**YOUR INSTRUCTIONS**. Please restate exactly the lines of the data below, beginning with the line containing "[Imprimer] (567, 262)" and ending with the last line.

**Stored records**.
BEGIN

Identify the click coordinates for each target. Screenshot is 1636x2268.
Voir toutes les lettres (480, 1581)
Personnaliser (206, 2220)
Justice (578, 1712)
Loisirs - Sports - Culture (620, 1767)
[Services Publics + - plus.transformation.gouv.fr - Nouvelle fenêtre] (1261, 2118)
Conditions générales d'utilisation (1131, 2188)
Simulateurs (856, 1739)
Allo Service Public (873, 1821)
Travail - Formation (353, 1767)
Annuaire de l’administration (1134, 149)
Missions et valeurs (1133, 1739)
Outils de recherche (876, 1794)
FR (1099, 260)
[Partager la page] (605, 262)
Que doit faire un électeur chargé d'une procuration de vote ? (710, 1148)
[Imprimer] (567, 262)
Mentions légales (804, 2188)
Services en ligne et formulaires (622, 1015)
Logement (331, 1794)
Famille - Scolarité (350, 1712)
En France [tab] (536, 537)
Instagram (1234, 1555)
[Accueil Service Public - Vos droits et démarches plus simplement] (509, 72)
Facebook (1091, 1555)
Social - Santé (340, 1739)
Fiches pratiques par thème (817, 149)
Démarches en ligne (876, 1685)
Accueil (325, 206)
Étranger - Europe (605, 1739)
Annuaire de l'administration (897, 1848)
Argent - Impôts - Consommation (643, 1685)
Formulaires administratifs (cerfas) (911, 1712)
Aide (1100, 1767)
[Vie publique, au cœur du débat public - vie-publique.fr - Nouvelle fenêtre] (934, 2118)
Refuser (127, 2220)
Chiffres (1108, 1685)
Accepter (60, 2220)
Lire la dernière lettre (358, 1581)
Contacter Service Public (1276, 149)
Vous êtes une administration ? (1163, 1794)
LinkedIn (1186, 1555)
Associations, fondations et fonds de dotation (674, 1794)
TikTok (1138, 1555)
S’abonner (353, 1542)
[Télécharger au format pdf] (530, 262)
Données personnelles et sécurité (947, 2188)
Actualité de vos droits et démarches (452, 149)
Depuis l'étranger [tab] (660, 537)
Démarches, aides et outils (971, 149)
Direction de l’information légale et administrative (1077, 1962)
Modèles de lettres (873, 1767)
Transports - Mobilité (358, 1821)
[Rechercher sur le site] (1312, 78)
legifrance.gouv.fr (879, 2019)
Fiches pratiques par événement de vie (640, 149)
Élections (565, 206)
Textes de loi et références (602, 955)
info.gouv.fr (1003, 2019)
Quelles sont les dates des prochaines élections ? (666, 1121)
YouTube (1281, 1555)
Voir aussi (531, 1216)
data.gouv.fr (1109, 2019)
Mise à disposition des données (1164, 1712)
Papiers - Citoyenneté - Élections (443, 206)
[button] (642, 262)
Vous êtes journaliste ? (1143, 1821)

END

**SOLUTION FOR THIS TASK**.
[Imprimer] (567, 262)
Mentions légales (804, 2188)
Services en ligne et formulaires (622, 1015)
Logement (331, 1794)
Famille - Scolarité (350, 1712)
En France [tab] (536, 537)
Instagram (1234, 1555)
[Accueil Service Public - Vos droits et démarches plus simplement] (509, 72)
Facebook (1091, 1555)
Social - Santé (340, 1739)
Fiches pratiques par thème (817, 149)
Démarches en ligne (876, 1685)
Accueil (325, 206)
Étranger - Europe (605, 1739)
Annuaire de l'administration (897, 1848)
Argent - Impôts - Consommation (643, 1685)
Formulaires administratifs (cerfas) (911, 1712)
Aide (1100, 1767)
[Vie publique, au cœur du débat public - vie-publique.fr - Nouvelle fenêtre] (934, 2118)
Refuser (127, 2220)
Chiffres (1108, 1685)
Accepter (60, 2220)
Lire la dernière lettre (358, 1581)
Contacter Service Public (1276, 149)
Vous êtes une administration ? (1163, 1794)
LinkedIn (1186, 1555)
Associations, fondations et fonds de dotation (674, 1794)
TikTok (1138, 1555)
S’abonner (353, 1542)
[Télécharger au format pdf] (530, 262)
Données personnelles et sécurité (947, 2188)
Actualité de vos droits et démarches (452, 149)
Depuis l'étranger [tab] (660, 537)
Démarches, aides et outils (971, 149)
Direction de l’information légale et administrative (1077, 1962)
Modèles de lettres (873, 1767)
Transports - Mobilité (358, 1821)
[Rechercher sur le site] (1312, 78)
legifrance.gouv.fr (879, 2019)
Fiches pratiques par événement de vie (640, 149)
Élections (565, 206)
Textes de loi et références (602, 955)
info.gouv.fr (1003, 2019)
Quelles sont les dates des prochaines élections ? (666, 1121)
YouTube (1281, 1555)
Voir aussi (531, 1216)
data.gouv.fr (1109, 2019)
Mise à disposition des données (1164, 1712)
Papiers - Citoyenneté - Élections (443, 206)
[button] (642, 262)
Vous êtes journaliste ? (1143, 1821)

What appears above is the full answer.